Saturday, August 22, 2015

What was Miss Strangeworth's motivation to write the poison pen letters in "The Possibility of Evil"?

We are never told exactly what motivates Miss Strangeworth to write her anonymous poison pen letters, but we are given several clues. In both of the quotes below, Miss Strangeworth dwells on the idea that the world is an evil place. She also repeats that she is the last Strangeworth left in the town. This suggests that the Strangeworths are the kind of people who have a history of being judgmental and seeing evil where none exists:

There were so many wicked people in the world and only one Strangeworth left in town. Besides, Miss Strangeworth liked writing her letters.
. . .
The town where she lived had to be kept clean and sweet, but people everywhere were lustful and evil and degraded, and needed to be watched; the world was so large, and there was only one Strangeworth left in it.

The quotes also give us some clues as to what might be going on beneath the surface of Miss Strangeworth. She is seeing evil lurking everywhere, and she believes she is the last of her family left to uphold morality by rooting out wickedness.
First, we learn that Miss Strangeworth likes writing the letters and that she perceives a divide between a town facade that is "clean and sweet" and the underlying (to her) reality that people are really "lustful and evil and degraded." It seems that Miss Strangeworth herself has felt forced to keep up too much of facade of sweetness and perhaps been trained to repress too many of her negative or aggressive emotions. They have welled up inside her as a poison, and she "likes" writing the letters because they help her express some of the anger and negativity she has been forced to hide. She is projecting her own evil onto others so she can continue to feel pure and good, and at same time, let some of her aggressions out.


Miss Strangeworth has been sending her poison-pen letters to people in her town for a long time.

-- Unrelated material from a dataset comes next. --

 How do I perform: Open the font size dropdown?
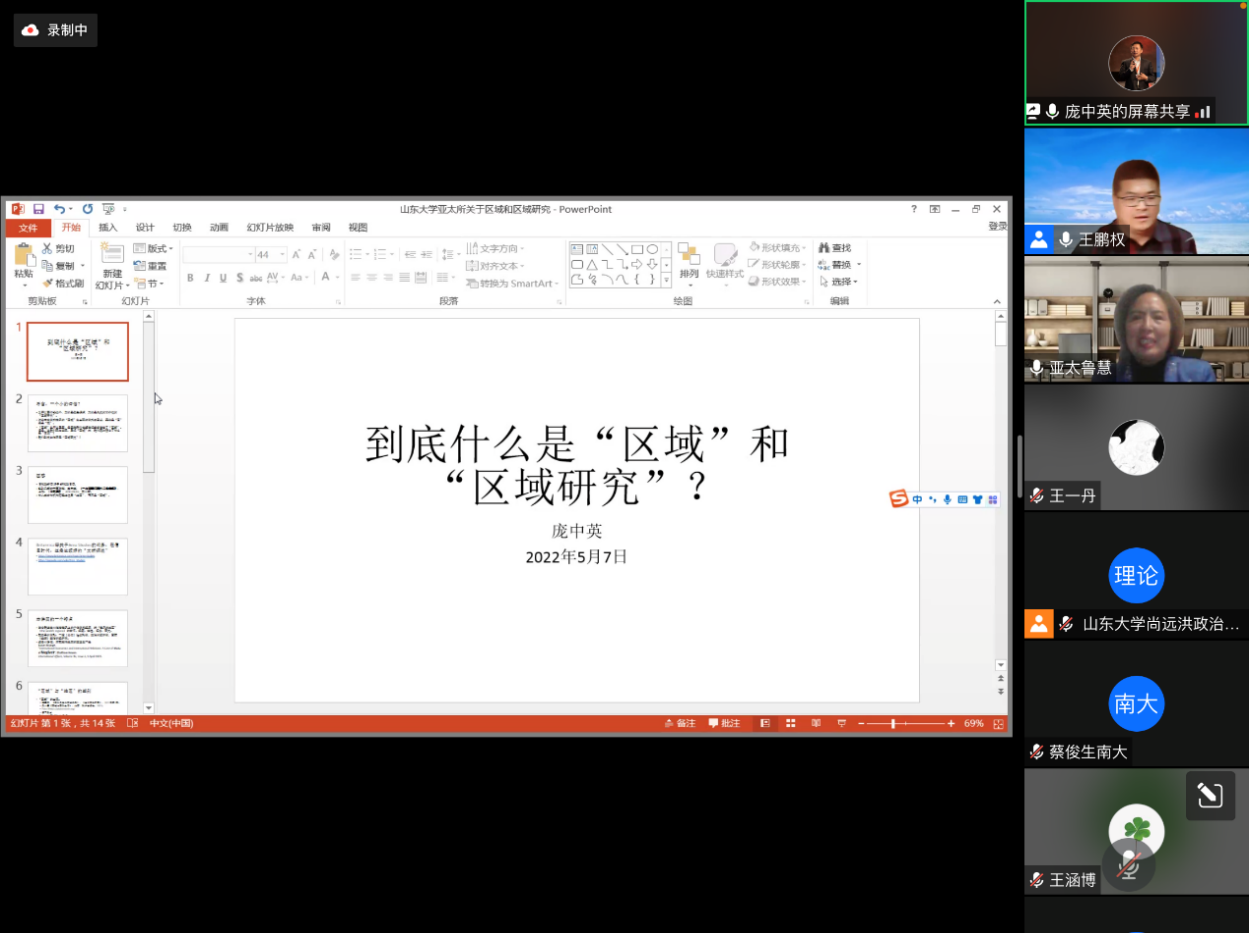point(283,255)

Does she just enjoy making trouble? Or is there a reason why she targets certain people? She is called Miss Strangeworth because she is obviously an old maid. This might seem to put her in the same category as Miss Havisham in Charles Dickens' Great Expectations and Emily Grierson in William Faulkner's "A Rose for Emily," both of whom are consumed with hatred. Miss Strangeworth may hate people who are happy because she has never been loved.
When she gets home she writes three of her letters. One of them goes to Don Crane. Miss Strangeworth had just been talking to his wife Helen, and she knows they are both worried about their six-month-old baby daughter's development. She may be motivated by jealousy of this young couple who love each other and now have a baby to love. So she writes:
Didn't you ever see an idiot child before? Some people just shouldn't have children, should they?
Her next letter is for Mrs. Harper. She may be jealous of her because she has a husband. She writes:
Have you found out yet what they were all laughing about after you left the bridge club on Thursday? Or is the wife really the last one to know?
She obviously would like to poison the long marital relationship between the couple by planting the suggestion that Mr. Harper is having an affair with another woman.
Miss Strangeworth's third and final letter is "to old Mrs. Foster, who was having an operation next month." She writes:
You never know about doctors. Remember they're only human and need money like the rest of us. Suppose the knife slipped accidentally. Would Doctor Burns get his fee and a little extra from that nephew of yours?
It could be surmised that Miss Strangeworth is jealous of Mrs. Burns because she has a lot of money and also because she has a nephew who loves her and looks after her.
Miss Strangeworth has created trouble for a couple of teenagers, Linda Stewart and Dave Harris. These two are going steady and are in love. This could easily make Miss Strangeworth sufficiently jealous to do what she did. She sent Linda's parents a letter suggesting that their fifteen-year-old daughter was having illicit relations with the Harris boy. She overhears the two youngsters talking when she gets to the post office to mail her three letters.
"I can't tell you, Dave," Linda was saying—so she was talking to the Harris boy, as Miss Strangeworth had supposed—"I just can't. It's just nasty."
"But why won't your father let me come around anymore? What on earth did I do?"
"I can't tell you. I just wouldn't tell you for anything. You've got to have a dirty, dirty mind for things like that." ....
It is a touch of irony that Dave Harris, who has no idea that Miss Strangeworth is the cause of his troubles with Linda's parents, tries to help the old lady out by hand-delivering her poison-pen letter to Don Crane and telling Don that Miss Strangeworth accidentally dropped it at the post office.